Hoy viernes la plaza era un bullir de gremios. Los tendidos habían sido abandonados en masa por los abonados y las entradas regaladas al primero que pasaba, al portero de finca urbana, al frutero de la esquina, al repartidor de MRW, al Prosegur de la oficina, a un compañero de trabajo que aún no es antitaurino; público variopinto y soberano con todo el derecho a sacar su pañuelo cuando le dé la gana y a aplaudir al pobre tonto de Festivo, número 103, cuando lo arrastraron ¿Quién les puede negar ese derecho?
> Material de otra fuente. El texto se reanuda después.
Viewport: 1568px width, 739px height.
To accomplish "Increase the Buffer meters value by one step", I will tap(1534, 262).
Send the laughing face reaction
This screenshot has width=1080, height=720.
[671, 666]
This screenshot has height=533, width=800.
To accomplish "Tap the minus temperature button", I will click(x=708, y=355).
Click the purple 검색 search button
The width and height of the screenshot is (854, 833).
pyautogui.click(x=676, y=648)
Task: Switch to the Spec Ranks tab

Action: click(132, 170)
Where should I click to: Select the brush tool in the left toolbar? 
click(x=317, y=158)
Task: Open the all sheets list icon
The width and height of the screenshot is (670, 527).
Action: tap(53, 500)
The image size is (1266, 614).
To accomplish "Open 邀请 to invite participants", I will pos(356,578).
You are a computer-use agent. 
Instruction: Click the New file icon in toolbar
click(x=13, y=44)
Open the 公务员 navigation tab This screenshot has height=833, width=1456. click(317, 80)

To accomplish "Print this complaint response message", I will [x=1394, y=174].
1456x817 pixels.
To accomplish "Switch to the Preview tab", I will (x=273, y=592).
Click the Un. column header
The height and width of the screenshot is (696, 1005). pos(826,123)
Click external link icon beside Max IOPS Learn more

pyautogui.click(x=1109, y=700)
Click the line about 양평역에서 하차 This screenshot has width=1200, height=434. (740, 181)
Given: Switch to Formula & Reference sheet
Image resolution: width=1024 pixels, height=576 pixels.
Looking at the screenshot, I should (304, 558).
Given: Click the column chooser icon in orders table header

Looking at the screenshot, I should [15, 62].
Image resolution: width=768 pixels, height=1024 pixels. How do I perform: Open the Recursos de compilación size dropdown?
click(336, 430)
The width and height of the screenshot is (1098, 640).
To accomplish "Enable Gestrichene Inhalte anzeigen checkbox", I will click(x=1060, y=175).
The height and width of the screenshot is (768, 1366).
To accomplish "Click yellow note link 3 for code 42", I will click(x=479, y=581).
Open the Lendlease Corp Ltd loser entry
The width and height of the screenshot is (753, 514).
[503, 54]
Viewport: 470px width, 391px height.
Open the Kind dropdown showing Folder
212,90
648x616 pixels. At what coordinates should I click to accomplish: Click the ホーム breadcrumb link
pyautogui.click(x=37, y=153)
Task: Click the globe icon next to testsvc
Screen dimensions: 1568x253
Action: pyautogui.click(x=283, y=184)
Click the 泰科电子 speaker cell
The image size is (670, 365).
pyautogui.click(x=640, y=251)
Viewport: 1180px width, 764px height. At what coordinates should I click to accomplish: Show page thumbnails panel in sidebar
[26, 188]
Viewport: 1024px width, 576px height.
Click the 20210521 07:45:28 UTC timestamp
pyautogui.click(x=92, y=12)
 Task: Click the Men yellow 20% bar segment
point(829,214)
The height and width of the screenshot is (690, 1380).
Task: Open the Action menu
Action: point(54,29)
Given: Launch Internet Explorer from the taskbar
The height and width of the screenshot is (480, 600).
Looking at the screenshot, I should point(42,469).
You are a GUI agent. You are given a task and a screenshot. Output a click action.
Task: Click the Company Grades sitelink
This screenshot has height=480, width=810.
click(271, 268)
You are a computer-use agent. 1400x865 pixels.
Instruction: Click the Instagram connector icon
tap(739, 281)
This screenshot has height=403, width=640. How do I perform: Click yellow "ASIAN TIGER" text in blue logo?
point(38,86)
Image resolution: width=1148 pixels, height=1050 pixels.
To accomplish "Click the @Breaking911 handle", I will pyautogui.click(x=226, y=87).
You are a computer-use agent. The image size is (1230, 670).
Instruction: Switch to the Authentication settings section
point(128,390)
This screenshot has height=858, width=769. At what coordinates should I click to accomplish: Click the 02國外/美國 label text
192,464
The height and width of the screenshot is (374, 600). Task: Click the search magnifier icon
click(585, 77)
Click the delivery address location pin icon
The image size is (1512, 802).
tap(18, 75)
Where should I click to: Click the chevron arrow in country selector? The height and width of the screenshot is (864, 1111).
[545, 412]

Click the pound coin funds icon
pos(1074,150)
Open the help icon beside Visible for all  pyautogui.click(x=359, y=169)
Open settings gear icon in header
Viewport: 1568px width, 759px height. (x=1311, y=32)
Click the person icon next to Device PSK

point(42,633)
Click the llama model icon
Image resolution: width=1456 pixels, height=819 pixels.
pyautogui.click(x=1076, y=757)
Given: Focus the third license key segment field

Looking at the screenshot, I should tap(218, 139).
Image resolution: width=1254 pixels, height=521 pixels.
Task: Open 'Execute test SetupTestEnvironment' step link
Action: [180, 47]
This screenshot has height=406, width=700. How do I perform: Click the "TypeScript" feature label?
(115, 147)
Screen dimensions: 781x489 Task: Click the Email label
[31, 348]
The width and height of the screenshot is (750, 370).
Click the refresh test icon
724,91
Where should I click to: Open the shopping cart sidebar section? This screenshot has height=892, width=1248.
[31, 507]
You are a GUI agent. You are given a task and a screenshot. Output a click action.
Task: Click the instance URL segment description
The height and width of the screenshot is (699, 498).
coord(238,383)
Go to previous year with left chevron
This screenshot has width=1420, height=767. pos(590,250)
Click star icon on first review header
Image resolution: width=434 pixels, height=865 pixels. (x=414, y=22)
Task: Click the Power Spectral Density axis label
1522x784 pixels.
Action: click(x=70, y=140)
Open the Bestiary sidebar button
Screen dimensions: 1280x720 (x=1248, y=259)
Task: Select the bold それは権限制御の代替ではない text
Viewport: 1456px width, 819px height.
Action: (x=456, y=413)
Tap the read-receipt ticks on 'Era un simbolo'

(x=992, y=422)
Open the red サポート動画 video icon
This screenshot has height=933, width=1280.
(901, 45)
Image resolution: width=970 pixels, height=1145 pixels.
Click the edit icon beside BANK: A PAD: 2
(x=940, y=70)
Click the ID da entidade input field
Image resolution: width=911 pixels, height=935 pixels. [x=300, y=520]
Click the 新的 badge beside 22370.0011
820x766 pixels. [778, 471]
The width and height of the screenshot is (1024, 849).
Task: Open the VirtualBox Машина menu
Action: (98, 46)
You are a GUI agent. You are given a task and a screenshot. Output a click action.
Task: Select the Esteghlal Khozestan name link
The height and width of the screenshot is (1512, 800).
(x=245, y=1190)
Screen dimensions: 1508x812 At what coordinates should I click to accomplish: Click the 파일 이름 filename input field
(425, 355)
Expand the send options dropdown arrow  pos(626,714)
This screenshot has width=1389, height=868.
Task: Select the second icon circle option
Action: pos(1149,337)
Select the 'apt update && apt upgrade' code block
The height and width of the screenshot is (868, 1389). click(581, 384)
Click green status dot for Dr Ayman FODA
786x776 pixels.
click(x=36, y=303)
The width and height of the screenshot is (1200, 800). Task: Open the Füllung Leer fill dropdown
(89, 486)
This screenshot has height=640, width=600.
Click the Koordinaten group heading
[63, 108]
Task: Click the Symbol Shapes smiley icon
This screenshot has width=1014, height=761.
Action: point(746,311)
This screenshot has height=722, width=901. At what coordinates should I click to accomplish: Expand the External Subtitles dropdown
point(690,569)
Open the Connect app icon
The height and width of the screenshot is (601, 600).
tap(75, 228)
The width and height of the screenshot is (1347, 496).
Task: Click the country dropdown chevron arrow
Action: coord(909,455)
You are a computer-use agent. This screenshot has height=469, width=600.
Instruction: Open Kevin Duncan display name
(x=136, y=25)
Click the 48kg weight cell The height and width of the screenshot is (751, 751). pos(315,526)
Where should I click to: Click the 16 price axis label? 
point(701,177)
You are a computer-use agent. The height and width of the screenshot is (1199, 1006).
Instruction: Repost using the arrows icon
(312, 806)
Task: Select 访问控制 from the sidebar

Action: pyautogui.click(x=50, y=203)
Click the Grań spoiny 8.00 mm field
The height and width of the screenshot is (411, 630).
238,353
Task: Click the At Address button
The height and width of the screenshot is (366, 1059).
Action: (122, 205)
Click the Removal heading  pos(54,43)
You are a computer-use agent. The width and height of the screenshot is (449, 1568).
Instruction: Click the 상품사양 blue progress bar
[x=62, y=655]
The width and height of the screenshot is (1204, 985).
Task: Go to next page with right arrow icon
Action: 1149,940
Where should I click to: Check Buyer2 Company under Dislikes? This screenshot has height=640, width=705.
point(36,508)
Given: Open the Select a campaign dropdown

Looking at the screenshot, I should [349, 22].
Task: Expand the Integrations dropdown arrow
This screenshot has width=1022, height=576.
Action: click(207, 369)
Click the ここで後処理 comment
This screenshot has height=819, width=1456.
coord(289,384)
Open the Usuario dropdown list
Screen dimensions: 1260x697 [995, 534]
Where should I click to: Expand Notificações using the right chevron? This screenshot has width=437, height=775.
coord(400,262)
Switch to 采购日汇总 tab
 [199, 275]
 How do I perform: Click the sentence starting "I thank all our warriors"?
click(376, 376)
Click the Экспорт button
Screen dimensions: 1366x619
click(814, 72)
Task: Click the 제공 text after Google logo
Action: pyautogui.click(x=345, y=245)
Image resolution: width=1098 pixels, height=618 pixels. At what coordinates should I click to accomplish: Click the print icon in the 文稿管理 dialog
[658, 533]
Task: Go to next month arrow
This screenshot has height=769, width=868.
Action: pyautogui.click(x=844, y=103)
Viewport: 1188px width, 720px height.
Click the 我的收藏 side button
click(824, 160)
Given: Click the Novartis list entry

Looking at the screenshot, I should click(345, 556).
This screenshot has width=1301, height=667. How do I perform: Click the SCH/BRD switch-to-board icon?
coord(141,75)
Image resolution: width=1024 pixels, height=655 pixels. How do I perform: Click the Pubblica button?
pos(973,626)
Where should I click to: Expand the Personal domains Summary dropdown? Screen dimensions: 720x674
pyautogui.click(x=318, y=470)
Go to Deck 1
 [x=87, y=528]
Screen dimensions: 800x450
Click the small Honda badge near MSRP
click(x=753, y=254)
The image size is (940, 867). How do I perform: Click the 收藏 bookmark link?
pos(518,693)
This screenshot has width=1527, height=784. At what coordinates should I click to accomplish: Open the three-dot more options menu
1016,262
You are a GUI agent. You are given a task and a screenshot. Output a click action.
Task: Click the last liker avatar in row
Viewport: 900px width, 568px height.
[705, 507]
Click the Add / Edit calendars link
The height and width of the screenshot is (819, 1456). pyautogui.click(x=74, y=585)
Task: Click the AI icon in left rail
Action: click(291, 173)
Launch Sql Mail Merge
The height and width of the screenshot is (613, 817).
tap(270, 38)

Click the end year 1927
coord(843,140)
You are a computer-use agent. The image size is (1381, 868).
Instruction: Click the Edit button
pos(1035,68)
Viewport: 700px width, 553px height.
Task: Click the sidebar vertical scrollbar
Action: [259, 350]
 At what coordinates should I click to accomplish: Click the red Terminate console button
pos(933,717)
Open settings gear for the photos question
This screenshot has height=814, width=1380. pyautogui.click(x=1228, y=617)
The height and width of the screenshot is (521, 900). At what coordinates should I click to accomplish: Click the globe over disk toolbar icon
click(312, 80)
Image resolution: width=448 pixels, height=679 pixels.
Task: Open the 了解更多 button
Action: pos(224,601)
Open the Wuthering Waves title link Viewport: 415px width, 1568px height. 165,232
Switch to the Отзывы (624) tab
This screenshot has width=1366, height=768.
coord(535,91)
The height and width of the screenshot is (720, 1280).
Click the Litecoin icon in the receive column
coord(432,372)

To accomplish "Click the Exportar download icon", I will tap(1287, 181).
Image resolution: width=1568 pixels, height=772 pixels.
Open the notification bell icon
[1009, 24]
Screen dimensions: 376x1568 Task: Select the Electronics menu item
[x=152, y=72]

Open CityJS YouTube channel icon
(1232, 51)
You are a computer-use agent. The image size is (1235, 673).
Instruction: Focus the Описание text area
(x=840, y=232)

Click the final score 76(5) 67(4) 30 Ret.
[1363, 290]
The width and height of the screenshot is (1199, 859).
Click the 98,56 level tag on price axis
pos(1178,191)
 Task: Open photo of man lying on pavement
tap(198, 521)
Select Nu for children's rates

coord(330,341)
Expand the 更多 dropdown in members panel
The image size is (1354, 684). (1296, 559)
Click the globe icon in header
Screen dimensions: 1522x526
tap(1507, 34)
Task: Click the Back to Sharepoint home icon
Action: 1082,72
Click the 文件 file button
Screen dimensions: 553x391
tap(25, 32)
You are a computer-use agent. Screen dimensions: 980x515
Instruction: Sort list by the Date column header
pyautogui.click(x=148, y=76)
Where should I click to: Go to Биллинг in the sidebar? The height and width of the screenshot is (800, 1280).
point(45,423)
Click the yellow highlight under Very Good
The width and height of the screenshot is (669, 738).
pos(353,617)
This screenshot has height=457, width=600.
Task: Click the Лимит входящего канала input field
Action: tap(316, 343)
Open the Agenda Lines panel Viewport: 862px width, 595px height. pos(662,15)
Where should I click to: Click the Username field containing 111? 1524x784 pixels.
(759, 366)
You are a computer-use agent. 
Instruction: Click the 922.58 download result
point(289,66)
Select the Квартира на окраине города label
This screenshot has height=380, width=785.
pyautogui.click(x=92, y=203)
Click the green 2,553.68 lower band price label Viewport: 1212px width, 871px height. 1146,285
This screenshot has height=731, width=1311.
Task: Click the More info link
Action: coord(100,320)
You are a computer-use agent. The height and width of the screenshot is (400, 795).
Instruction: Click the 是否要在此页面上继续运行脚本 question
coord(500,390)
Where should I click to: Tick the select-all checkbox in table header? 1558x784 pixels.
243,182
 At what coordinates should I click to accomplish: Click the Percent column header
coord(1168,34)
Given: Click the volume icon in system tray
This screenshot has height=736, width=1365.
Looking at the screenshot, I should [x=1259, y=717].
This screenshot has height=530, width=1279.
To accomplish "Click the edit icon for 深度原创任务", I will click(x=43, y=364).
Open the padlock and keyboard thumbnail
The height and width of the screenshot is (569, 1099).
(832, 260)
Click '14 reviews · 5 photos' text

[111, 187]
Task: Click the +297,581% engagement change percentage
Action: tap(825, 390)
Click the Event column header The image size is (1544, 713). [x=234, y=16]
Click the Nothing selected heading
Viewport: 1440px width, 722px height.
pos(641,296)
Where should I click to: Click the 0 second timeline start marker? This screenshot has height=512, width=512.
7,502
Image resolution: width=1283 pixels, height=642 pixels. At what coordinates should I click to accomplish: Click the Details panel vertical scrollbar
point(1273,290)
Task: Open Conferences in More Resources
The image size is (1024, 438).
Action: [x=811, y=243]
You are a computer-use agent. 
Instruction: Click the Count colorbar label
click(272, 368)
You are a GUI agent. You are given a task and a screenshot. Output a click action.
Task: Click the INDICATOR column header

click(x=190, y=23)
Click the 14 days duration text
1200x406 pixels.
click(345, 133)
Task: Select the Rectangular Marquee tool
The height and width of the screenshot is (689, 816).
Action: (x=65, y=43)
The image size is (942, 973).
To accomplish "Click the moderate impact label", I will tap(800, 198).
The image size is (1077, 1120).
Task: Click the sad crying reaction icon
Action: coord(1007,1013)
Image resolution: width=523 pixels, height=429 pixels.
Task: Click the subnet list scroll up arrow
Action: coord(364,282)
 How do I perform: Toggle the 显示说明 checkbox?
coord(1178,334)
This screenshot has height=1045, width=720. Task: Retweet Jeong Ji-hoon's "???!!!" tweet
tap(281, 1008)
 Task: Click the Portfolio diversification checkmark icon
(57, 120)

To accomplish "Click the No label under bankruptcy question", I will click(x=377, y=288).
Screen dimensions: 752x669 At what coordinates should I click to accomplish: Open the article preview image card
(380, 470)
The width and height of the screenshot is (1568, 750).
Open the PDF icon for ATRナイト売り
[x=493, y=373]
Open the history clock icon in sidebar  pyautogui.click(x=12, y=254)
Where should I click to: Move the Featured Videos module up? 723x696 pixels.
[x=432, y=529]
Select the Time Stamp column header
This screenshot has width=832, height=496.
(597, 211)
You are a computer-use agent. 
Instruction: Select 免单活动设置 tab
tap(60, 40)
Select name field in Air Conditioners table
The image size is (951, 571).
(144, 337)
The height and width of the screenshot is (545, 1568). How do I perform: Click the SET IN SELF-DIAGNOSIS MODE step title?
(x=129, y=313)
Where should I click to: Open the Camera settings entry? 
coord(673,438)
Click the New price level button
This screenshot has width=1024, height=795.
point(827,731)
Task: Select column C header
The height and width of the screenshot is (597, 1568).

Y luego, los toreros. El primero el pobre Uceda, con dieciséis años de alternativa a cuestas, que se dice pronto, y del que no recordamos ni un solo pase. Hoy estuvo más o menos como siempre en su primero, y en su segundo, lo mismo, pero con el toro moviéndose para excitar el placer de la masa, que no repara en la esencial diferencia que hay entre torear y dar pases. Su faena de triunfo se compuso en base a prima, seconda y terza puntata con la mano derecha rematada cada una de ellas con el imprescindible obligado por alto, luego un intrermezzo con la izquierda de pésima colocación y peor resolución de los muletazos, y una quarta puntata de triunfante vuelta a la derecha con algún redondo de gran longitud. Los ¡Bieeeen! subrayaron los momentos más sublimes de la actuación y la estocada de zambullón algo traserilla puso la plaza como un cazo de leche hirviendo tras caer el torillo, aunque dos minutos y treinta segundos más tarde ni uno solo de los que con tal ímpetu reclamaban la aurícula del tonto de Festivo, era capaz de recordar ni un solo detalle de la prescindible faenita que le habían enjaretado.
Juan Bautista es otro torero que pasa por nuestras vidas como un fantasma; le hemos visto tantas veces y no recordamos nada de él, ni siquiera de lo que esta misma tarde pasó, si es que pasó algo. Usó idénticos mimbres que Uceda, pero, por lo que fuese, al voluble público no le satisfizo lo que el francés mostró, acaso porque su segundo toro, Jergoso, número 94, mostró un poco más de chispa en su bobalicona embestida, y la tomaron con él y hasta le silbaron.
En cuanto a Morenito de Aranda, me reafirmo exactamente en lo que escribí de él el domingo de Resurrección: “Lo de Morenito de Aranda es de pura estupefacción. Lo que hoy se ha mostrado es impropio de anunciarse en Las Ventas en una corrida diurna. Creo que tiene una en la feria; ojalá aproveche el tiempo hasta esa corrida para pensar mucho y muy seriamente sobre él mismo y sus fines, aunque visto lo visto hoy, ya podían haber dado esa corridita de Juan Pedro (qepd), que es la que vendrá a matar el arandino, a Luis de Pauloba, pongo por caso”.
La suerte de varas fue una perfecta continuación del desorden y desinterés de la del día anterior, sólo que sin motivo, porque estos benditos no metían miedo y eso se notaba en lo anchos y repantigados que esperaban los picadores el topetazo de los toretes contra el oprobioso peto. Entre los de las cuadrillas, Manuel Molina tomó el olivo con agilidad propia de saltador de altura en su primer par y corrió con clase de plusmarquista en su segundo, y Antoñares clavó dos buenos pares. La cara y la cruz en la misma cuadrilla.